> _Instructions to follow_
Rewrite everything from the line containing "Task: Tap the back chevron arrow" down to the end of the entries, replacing "At what coordinates should I click to accomplish" with "Where should I click to complete this task" and leaving all else unchanged. Omit the pictures from your answer.

> _Dataset content_
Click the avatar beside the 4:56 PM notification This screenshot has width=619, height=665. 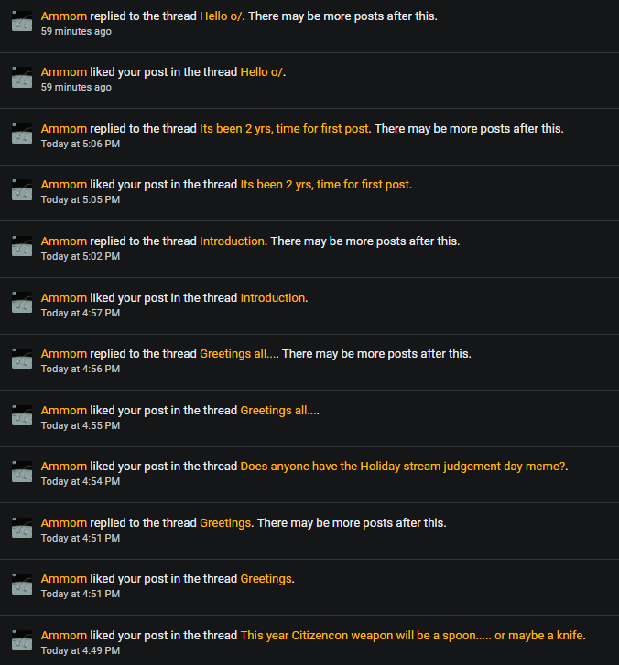coord(22,359)
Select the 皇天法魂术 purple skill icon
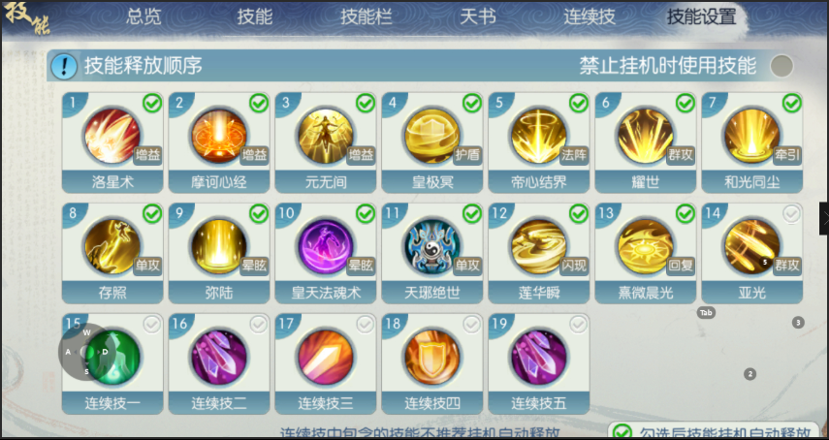The width and height of the screenshot is (829, 440). (326, 246)
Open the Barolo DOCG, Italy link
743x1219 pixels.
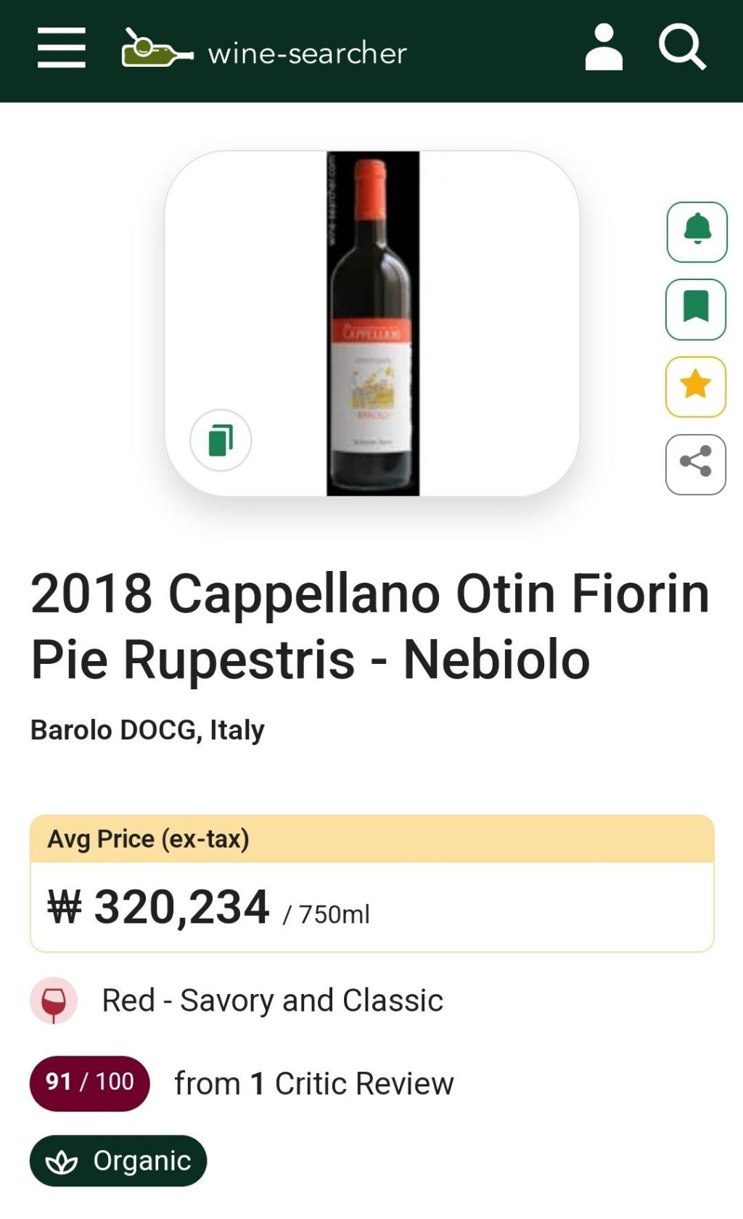(147, 730)
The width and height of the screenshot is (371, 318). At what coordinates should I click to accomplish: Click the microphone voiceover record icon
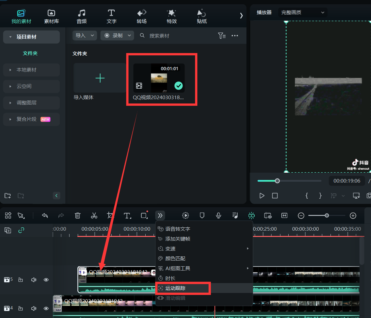[218, 216]
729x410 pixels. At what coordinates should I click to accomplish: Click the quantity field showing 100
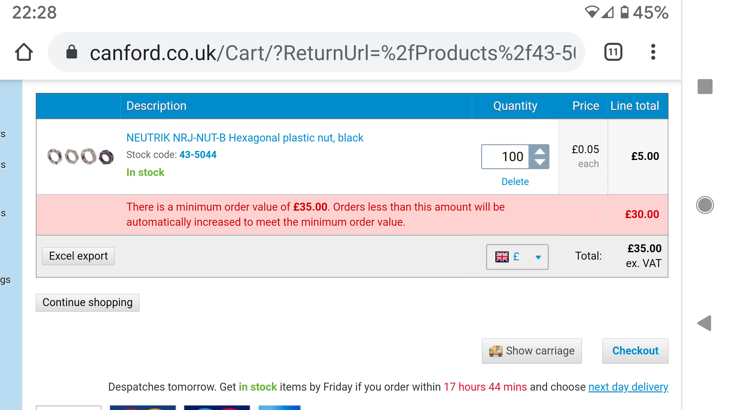505,157
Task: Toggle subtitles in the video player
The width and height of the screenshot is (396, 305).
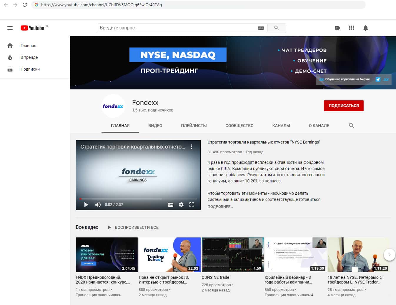Action: 171,205
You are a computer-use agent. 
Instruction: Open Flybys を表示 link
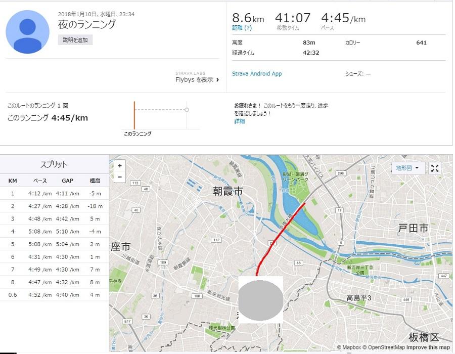tap(194, 79)
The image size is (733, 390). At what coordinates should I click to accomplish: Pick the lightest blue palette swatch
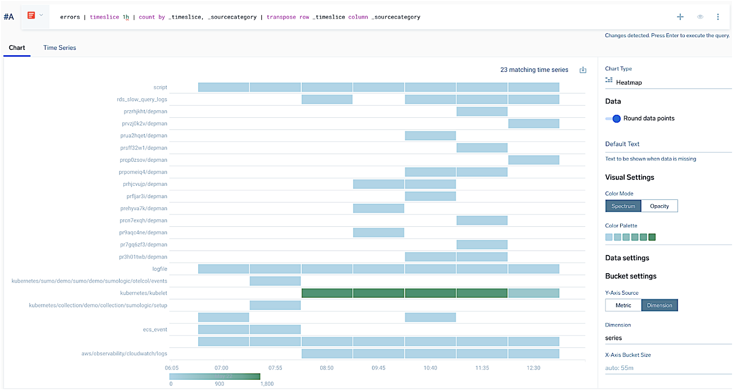(609, 237)
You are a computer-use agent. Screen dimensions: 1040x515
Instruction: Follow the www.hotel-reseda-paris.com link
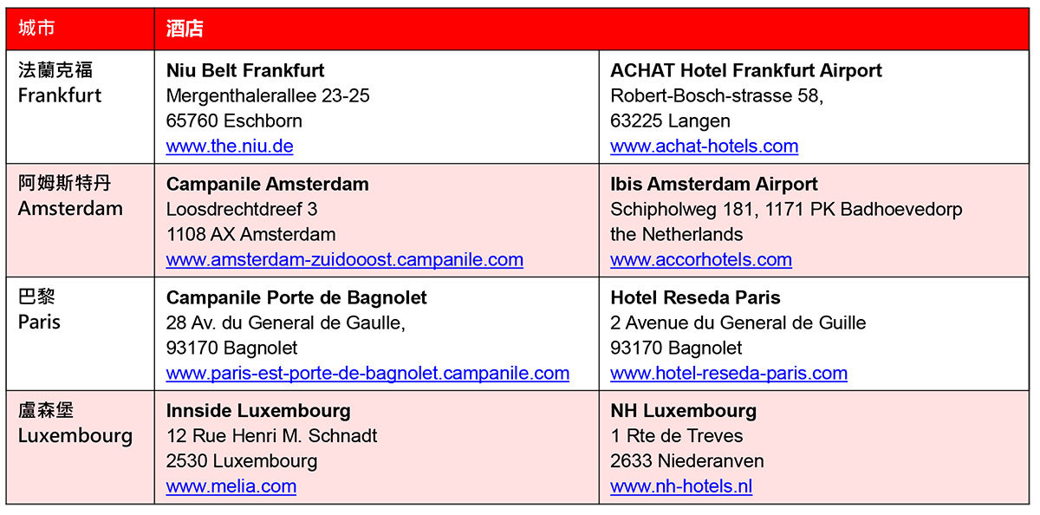728,374
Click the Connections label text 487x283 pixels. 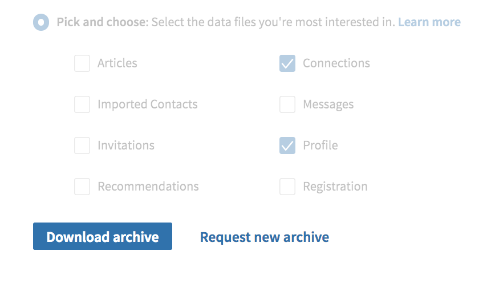[x=336, y=63]
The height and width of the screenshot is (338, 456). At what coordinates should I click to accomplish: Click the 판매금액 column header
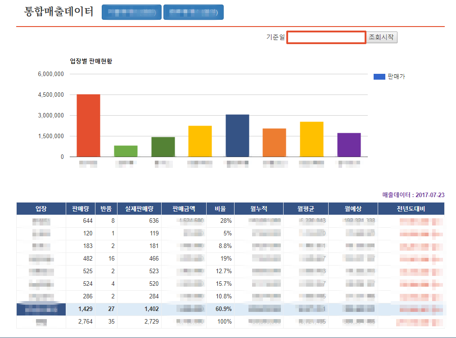(184, 209)
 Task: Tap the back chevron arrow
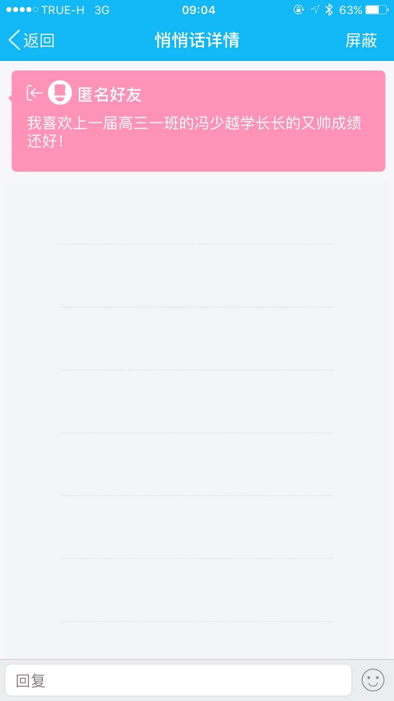click(x=15, y=40)
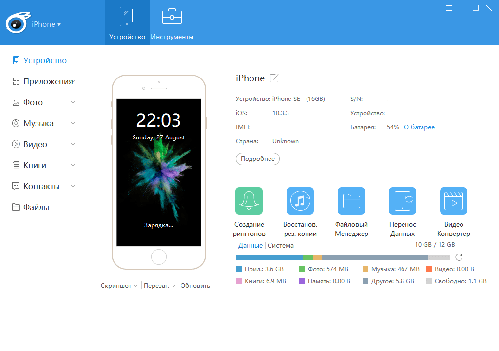This screenshot has width=499, height=351.
Task: Refresh storage usage with circular arrow icon
Action: [x=459, y=257]
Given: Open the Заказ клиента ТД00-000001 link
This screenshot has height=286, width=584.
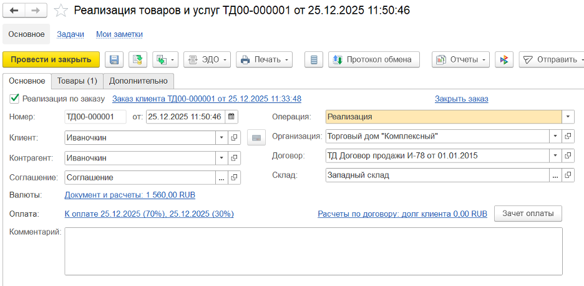Looking at the screenshot, I should [x=207, y=99].
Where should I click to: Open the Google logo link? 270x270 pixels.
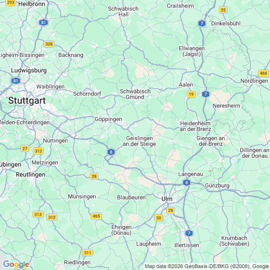pyautogui.click(x=16, y=264)
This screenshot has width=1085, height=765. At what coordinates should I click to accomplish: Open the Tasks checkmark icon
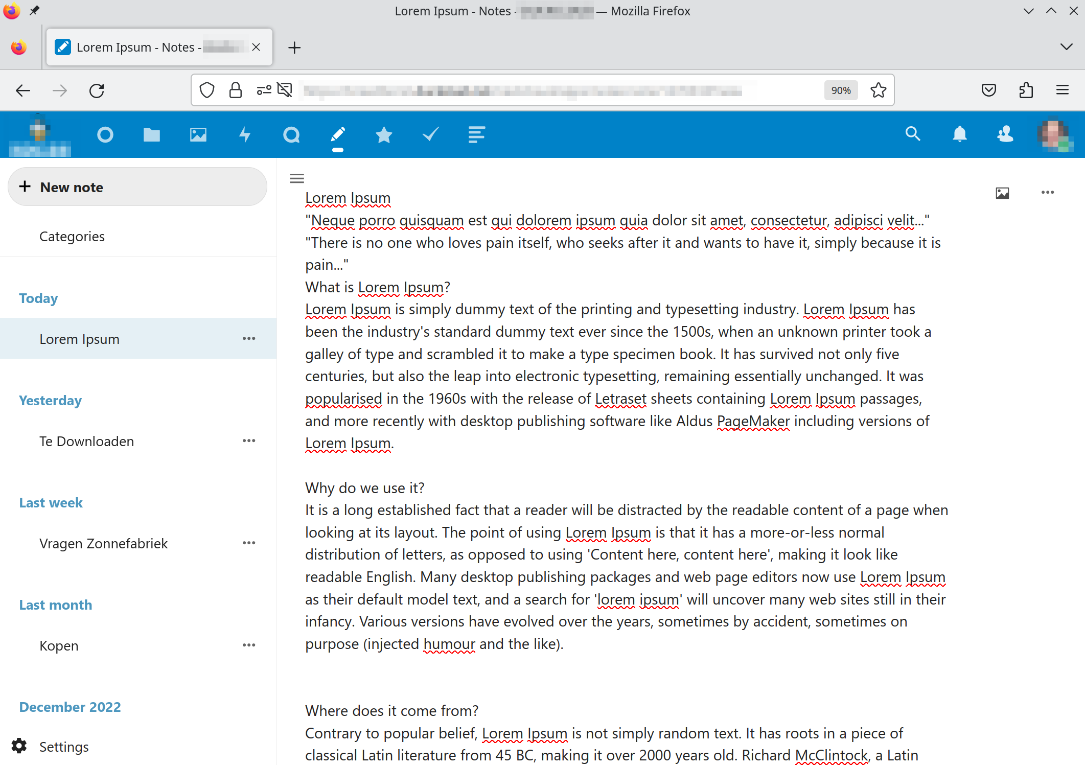[430, 135]
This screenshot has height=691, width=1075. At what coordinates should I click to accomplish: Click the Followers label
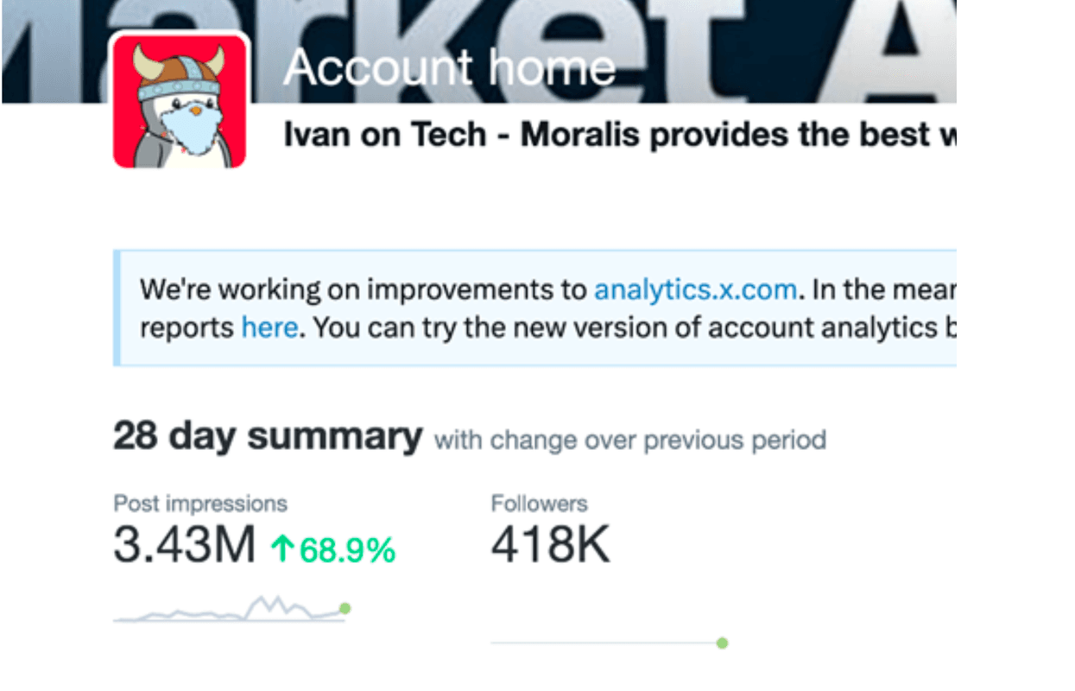[539, 504]

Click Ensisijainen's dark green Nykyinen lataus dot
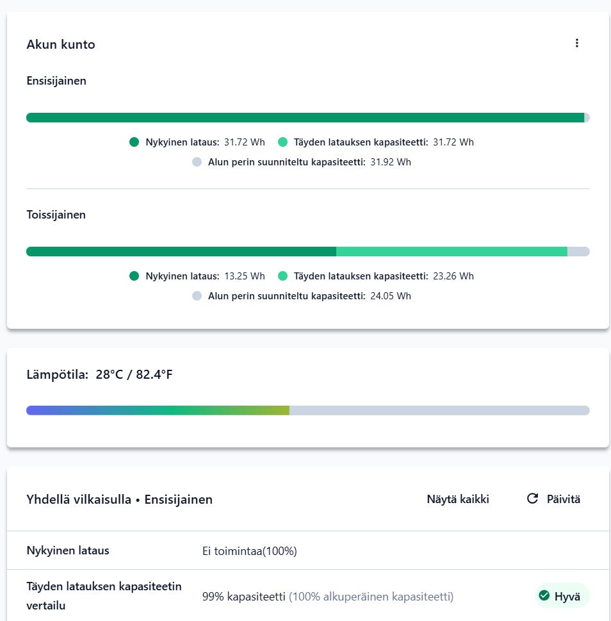point(134,142)
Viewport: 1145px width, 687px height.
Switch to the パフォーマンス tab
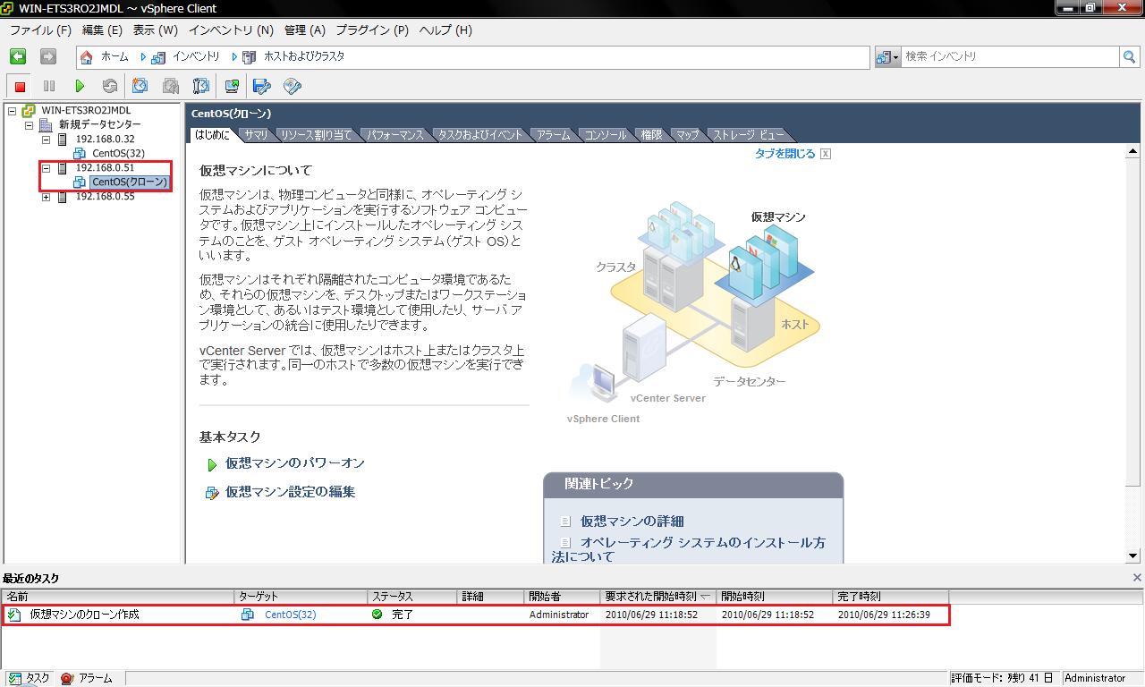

> _Solution_
 Task: Tap the back chevron arrow
click(x=15, y=40)
This screenshot has width=499, height=351.
Task: Refresh storage usage with circular arrow icon
Action: [x=459, y=257]
Given: Open the Заказ клиента ТД00-000001 link
This screenshot has height=286, width=584.
Looking at the screenshot, I should [x=207, y=99].
Where should I click to: Open the Google logo link? 270x270 pixels.
pyautogui.click(x=16, y=264)
This screenshot has width=1085, height=765. Where should I click to complete this task: Open the Tasks checkmark icon
[430, 135]
This screenshot has height=691, width=1075. Where should I click to complete this task: Click the Followers label
[539, 504]

Click Ensisijainen's dark green Nykyinen lataus dot
point(134,142)
Viewport: 1145px width, 687px height.
Switch to the パフォーマンス tab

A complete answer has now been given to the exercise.